PHoto: ratko radojcic

Paula Haney's first cookbook hits the shelves this week. 

The first cookbook from Paula Haney of the popular-as-ever Hoosier Mama Pie Company (1618 W. Chicago Ave., 312-243-4846), titled The Hoosier Mama Book of Pie (Agate Midway, $29.95), is now available in bookstores and on Amazon. Dish chatted with Haney and Allison Scott, who spearheaded the savory pie recipes, about calculating pie out to many decimal places.

Dish: Did all of these recipes exist, or were some developed for the book?

Paula Haney: They are the recipes we use in the pie shop. We would write the recipes out and hand them to different bakers in the kitchen and make sure we knew everybody’s tricks and secrets.

D: So everyone on your staff was involved?

PH: Either directly, in testing a recipe, or by holding it together while we ran off and wrote.

D: Writing a cookbook is brutal. Why did you want to undertake this project?

PH: I always wanted to write one. I loved reading them when I was little. I went to journalism school. I thought I would be a writer, but I’m not that good at it. But I always knew how I would do a cookbook.

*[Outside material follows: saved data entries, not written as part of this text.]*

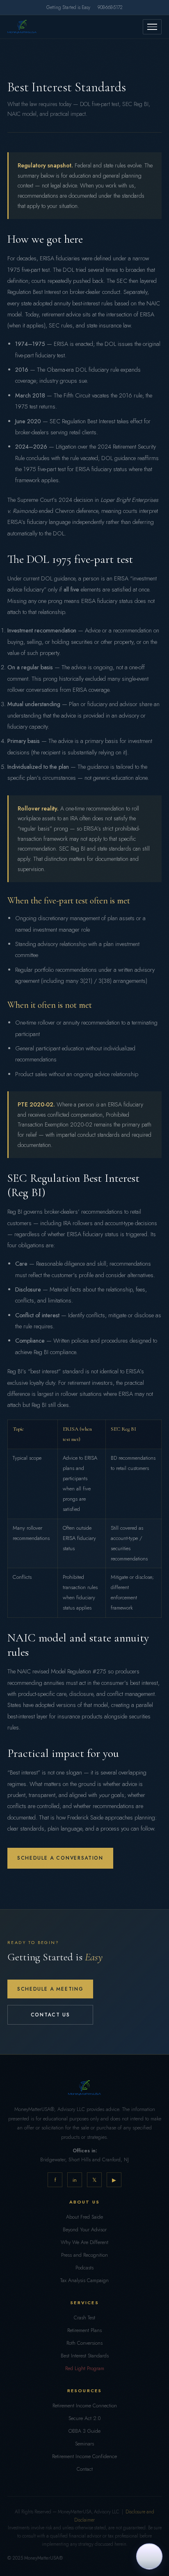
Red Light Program (84, 2368)
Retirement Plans (84, 2330)
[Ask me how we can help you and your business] (149, 2555)
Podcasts (84, 2267)
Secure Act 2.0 (84, 2418)
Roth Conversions (84, 2343)
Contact (85, 2469)
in (75, 2180)
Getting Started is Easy (68, 7)
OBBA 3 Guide (84, 2431)
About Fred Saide (84, 2217)
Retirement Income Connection (85, 2405)
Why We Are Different (84, 2242)
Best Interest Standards (85, 2355)
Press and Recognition (84, 2255)
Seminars (84, 2443)
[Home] (22, 26)
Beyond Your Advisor (85, 2229)
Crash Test (84, 2317)
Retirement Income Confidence (84, 2456)
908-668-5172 (110, 7)
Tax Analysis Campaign (84, 2280)
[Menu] (152, 26)
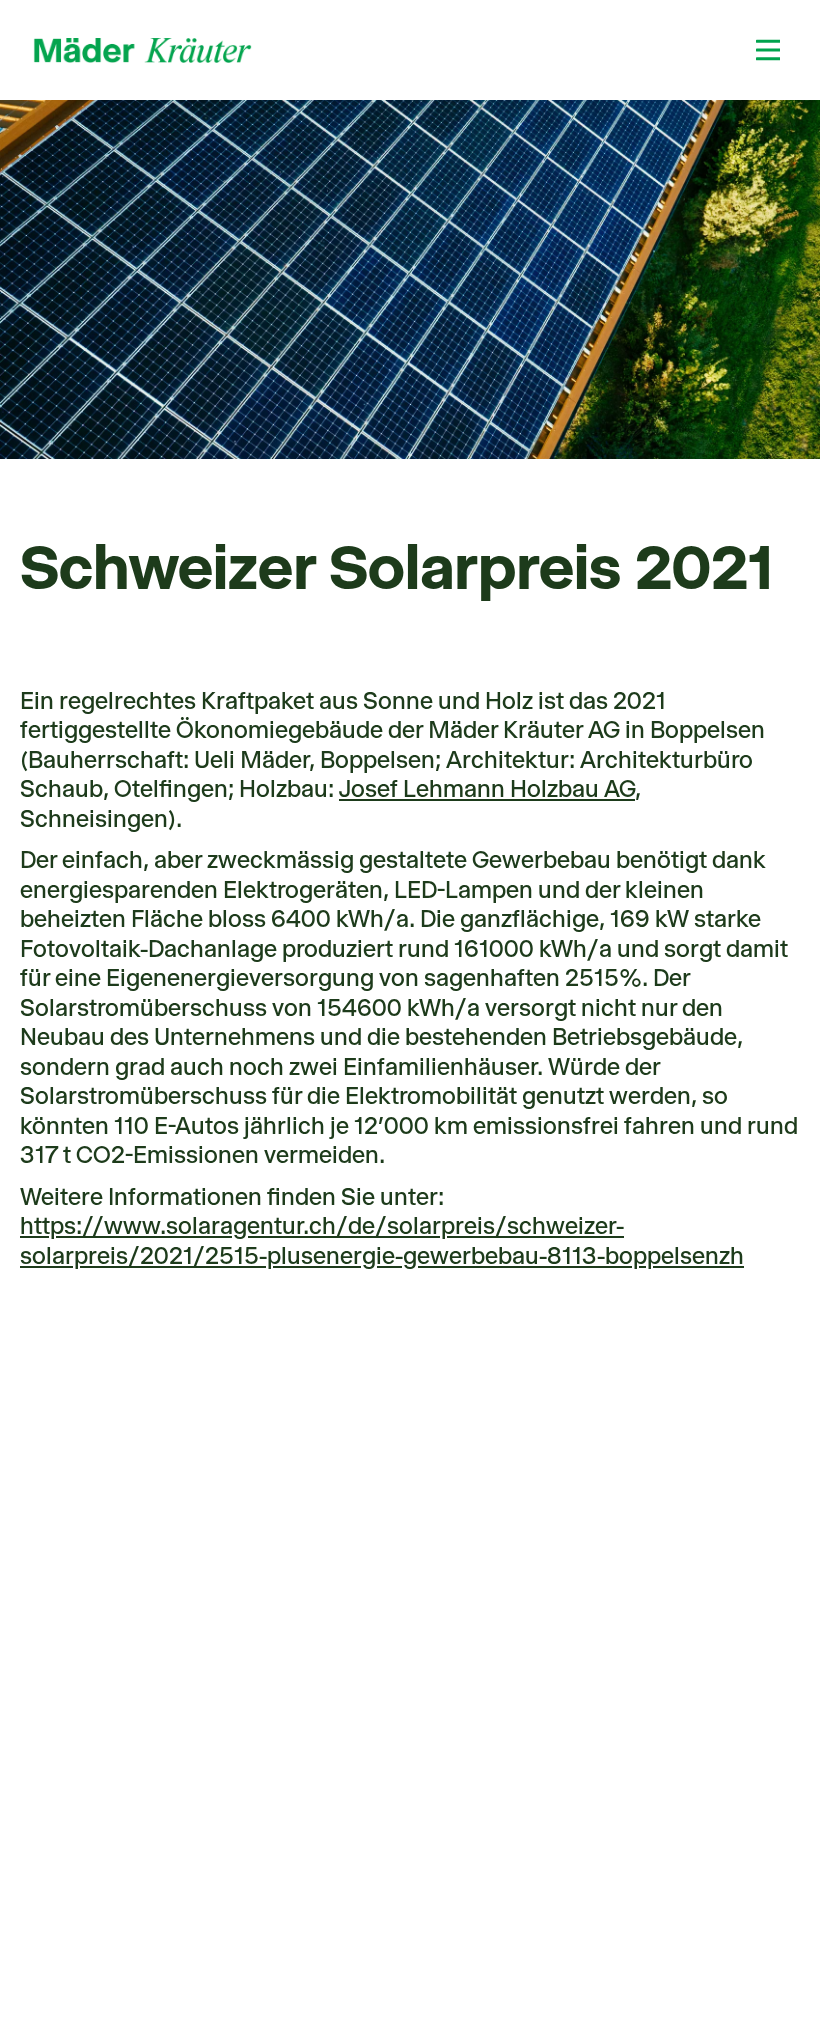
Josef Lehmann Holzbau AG (487, 789)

Allison Scott: We signed the contact in April of last year. I remember because I was on my honeymoon. All of our deadlines were bad. The first draft was due the week after Thanksgiving. The first revision was due the week before Christmas.

PH: I had to leave a family holiday gathering and go to a coffeehouse to work on it.

D: How did you develop your pie crust recipe?

PH: I took a summer off between jobs one time and worked on nothing but this pie crust recipe. I just pulled together all the cookbooks I had. My mother’s Betty Crocker's Cookbook from 1948. Rose Beranbaum’s book [The Pie and Pastry Bible] is amazing. I tried different flours and salts and sugars. I asked friends and neighbors, and they brought me their grandmothers’ recipes. I worked until I found something I liked that was repeatable.

D: Is there anything you won’t put on a pie crust?

PH: I think if you worked at it, you could do anything, but I’m not a huge fan of unusual combinations in a pie. Of course we make sweet corn pie with candied tomatoes.

AS: It seems that every time we thought of something undoable, we figured out how to do it. We’ve even made horchata pie. That’s how I come up with new recipes. I make something at home for dinner and think: How can this be a pie?

D: What’s your favorite pie?

PH: Rhubarb.

D: Why isn’t your scone recipe in the book?

PH: Because I am trying to get them to give me another book.